• [What is required]:
Format the items from the line with "Describe the element at coordinates (932, 751)" to the line with "central star icon" as a JSON list of strings, one string per line, with blank lines left out.

• [Records provided]:
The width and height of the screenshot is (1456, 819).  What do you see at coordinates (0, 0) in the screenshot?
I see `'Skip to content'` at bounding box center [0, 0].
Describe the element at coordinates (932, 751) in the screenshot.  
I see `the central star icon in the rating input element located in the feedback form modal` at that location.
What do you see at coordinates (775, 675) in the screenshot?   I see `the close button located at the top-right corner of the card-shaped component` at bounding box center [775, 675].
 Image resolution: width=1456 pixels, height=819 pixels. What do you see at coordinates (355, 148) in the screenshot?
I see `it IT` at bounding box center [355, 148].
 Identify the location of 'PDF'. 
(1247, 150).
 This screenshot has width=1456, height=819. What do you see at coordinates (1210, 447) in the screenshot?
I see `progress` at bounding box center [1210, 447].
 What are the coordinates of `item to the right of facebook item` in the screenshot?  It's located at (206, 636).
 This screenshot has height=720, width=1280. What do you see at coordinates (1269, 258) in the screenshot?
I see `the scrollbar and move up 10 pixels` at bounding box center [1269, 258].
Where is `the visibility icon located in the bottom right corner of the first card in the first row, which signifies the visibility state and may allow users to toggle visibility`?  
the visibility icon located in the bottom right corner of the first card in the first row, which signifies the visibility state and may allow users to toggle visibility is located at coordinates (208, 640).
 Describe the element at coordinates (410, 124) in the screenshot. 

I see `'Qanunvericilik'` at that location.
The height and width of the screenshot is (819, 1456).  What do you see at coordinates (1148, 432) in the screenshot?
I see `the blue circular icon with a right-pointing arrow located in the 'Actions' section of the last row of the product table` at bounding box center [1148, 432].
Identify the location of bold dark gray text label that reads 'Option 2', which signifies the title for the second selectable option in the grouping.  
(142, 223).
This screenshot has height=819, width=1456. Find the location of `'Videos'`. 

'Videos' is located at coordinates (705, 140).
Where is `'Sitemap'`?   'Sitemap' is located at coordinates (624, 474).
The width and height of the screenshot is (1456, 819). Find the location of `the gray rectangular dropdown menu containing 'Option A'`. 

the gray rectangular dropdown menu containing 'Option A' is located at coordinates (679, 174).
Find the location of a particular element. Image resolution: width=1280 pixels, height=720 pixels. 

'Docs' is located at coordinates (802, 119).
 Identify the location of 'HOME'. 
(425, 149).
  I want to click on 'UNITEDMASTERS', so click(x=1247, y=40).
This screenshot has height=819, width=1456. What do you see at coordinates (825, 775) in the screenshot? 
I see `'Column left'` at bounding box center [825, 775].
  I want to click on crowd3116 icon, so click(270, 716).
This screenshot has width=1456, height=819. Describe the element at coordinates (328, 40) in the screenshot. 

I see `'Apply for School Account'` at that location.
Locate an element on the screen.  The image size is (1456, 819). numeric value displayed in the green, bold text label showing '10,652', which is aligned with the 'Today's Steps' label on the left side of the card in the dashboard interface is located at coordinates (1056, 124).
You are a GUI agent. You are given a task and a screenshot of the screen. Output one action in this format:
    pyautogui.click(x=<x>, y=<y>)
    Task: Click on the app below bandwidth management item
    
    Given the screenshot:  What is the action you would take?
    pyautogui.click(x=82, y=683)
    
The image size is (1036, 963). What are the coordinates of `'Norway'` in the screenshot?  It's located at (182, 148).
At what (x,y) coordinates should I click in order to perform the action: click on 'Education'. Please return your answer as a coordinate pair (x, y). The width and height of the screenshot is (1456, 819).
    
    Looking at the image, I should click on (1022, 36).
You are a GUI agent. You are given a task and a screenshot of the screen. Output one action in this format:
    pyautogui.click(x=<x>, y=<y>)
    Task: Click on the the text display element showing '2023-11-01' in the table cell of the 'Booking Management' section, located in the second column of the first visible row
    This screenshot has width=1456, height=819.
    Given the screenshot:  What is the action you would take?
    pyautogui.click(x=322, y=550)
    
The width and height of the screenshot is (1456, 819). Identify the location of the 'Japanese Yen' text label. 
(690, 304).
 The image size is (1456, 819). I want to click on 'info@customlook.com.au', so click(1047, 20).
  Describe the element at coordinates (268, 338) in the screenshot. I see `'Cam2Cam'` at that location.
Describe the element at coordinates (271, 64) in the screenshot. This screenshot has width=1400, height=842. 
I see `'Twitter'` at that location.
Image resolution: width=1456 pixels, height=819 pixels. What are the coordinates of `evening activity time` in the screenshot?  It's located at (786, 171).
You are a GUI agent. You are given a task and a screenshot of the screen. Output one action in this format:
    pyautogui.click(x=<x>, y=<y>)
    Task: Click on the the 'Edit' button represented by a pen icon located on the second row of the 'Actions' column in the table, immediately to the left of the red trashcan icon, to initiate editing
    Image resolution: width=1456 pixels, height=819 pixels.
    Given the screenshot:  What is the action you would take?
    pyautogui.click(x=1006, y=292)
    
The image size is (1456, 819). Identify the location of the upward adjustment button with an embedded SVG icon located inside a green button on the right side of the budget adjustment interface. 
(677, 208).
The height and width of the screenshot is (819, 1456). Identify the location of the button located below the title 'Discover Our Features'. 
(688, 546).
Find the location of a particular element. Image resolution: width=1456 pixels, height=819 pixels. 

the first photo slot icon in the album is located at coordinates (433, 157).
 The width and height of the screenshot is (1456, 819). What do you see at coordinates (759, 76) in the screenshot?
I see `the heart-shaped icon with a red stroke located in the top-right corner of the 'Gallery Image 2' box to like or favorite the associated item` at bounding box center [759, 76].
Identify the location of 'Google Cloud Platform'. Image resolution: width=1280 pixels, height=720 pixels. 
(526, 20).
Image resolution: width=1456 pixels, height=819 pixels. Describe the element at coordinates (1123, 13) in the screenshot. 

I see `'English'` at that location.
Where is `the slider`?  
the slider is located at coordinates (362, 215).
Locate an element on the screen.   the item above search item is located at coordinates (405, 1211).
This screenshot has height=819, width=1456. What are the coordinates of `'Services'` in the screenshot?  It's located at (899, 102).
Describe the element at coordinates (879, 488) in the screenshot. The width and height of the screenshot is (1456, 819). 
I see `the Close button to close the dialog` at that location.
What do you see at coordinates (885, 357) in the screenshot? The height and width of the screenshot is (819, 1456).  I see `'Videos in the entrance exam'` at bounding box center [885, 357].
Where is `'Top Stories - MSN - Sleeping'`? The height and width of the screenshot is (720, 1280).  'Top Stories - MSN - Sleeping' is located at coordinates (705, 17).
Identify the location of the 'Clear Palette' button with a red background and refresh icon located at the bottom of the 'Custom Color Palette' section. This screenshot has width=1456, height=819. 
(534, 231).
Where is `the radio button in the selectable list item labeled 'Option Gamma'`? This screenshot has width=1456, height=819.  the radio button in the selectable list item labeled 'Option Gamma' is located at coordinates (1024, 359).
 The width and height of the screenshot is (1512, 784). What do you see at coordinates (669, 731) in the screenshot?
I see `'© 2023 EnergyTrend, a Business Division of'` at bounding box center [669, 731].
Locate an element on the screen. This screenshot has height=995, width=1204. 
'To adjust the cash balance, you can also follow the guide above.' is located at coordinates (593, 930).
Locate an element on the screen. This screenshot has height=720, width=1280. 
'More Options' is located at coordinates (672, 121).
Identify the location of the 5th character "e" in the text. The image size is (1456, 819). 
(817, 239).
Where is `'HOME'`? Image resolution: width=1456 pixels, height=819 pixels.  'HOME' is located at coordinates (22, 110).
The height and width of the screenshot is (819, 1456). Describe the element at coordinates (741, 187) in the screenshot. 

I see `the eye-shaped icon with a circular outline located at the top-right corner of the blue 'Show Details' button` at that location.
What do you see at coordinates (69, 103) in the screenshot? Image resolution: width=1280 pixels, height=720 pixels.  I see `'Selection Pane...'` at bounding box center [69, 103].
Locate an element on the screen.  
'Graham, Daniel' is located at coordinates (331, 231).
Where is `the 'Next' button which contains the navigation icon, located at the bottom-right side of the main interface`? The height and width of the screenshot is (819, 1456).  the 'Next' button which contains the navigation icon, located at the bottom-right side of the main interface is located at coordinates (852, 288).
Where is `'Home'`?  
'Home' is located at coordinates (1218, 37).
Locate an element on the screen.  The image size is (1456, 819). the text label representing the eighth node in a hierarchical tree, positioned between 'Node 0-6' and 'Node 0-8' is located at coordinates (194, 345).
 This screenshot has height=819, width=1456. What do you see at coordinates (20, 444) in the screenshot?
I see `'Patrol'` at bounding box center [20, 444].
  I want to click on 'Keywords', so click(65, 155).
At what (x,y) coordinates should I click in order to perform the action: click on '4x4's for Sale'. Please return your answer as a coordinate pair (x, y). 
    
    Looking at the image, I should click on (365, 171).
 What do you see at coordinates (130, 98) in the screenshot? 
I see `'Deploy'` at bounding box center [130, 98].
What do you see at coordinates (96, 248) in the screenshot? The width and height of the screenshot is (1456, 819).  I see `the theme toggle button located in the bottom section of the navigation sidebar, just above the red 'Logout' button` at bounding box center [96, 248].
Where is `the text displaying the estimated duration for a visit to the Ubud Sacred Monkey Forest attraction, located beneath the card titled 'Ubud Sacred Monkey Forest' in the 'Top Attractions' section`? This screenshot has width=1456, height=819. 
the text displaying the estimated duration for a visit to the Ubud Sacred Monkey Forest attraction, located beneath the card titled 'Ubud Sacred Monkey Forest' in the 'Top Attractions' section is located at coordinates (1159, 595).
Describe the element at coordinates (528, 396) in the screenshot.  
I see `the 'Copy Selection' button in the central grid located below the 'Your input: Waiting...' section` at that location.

• [Exercise answer]:
[
  "Describe the element at coordinates (932, 751) in the screenshot.  ",
  "I see `the central star icon in the rating input element located in the feedback form modal` at that location."
]